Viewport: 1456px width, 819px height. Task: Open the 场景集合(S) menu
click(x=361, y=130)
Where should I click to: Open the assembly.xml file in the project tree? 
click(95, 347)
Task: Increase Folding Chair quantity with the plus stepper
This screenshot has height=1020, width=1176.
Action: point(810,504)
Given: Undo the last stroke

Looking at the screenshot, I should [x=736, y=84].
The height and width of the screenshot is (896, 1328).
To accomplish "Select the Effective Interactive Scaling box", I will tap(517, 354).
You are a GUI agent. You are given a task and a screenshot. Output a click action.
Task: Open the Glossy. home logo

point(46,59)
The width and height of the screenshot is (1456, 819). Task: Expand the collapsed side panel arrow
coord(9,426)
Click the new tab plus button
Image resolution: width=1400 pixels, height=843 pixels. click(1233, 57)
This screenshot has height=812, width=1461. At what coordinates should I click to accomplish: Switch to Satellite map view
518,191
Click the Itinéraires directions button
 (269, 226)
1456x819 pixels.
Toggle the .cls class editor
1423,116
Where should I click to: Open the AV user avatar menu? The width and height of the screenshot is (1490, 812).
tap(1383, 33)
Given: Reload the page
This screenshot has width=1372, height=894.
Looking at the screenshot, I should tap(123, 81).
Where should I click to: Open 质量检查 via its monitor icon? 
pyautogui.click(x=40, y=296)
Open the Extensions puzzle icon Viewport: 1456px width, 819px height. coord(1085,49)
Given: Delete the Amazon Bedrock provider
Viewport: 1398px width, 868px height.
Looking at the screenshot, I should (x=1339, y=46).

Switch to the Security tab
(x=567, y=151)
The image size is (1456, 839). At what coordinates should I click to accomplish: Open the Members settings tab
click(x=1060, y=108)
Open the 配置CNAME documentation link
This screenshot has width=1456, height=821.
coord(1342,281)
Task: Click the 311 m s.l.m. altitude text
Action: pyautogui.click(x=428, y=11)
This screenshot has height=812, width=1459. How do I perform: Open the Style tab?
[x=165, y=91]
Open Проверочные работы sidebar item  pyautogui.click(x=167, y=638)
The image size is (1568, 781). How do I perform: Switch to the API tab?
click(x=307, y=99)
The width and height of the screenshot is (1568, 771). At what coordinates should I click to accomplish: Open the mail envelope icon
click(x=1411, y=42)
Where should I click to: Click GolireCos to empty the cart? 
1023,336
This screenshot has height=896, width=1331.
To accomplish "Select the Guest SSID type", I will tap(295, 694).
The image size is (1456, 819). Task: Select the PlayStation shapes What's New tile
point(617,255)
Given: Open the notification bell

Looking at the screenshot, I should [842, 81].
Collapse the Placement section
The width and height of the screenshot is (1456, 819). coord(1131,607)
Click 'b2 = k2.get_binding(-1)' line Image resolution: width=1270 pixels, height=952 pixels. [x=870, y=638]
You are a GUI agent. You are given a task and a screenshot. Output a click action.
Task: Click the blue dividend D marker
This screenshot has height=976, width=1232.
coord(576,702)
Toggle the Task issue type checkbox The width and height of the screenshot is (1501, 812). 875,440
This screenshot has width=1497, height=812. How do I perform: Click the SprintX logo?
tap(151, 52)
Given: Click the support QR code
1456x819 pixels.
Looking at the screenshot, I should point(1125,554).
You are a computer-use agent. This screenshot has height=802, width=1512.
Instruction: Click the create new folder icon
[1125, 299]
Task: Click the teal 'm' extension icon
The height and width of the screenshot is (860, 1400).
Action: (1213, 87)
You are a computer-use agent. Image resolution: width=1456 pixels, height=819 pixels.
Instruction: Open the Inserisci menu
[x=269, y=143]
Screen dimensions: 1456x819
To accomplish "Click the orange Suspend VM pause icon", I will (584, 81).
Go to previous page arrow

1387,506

> EXERCISE INSTRUCTIONS
Check the entries above for the word "type" and copy every line where it turns up.

> TASK OUTPUT
To accomplish "Select the Guest SSID type", I will tap(295, 694).
Toggle the Task issue type checkbox The width and height of the screenshot is (1501, 812). 875,440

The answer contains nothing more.